Top of Page text
Hey, wait. This did not go the way it was supposed to go. The storyline I had worked out called, predictably, for the home team to come out stormin' behind the throaty, white-clad crowd. They'd knock an early goal in against the Flyers, then as the Flyers opened things up to try to get back to square, the Penguins would get a second goal. Biron and the guys playing in front of him would think back to last year's Game Five, a 6-0 beatdown, and they'd wilt. By 9:30 there would be a handshake line at center ice and I'd be turning over to the third period of the Jersey-Carolina game to do a little advance scouting.
Bottom of Page text
Top of Listed entries
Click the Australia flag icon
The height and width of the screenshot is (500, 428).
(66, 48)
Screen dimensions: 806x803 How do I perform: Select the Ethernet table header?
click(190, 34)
Bottom of Listed entries
### Problems to work on
1. List every hockey team the hockey passage names, including teams named only by place.
2. Summarize the hockey passage in two sentences.

### Per-task outputs
1.
Flyers
Penguins
Jersey
Carolina

2. The game did not go the way the writer expected. The planned storyline had the Penguins scoring early and again, Biron and the Flyers wilting as they recalled last year's 6-0 Game Five, and the writer turning to the Jersey-Carolina game by 9:30.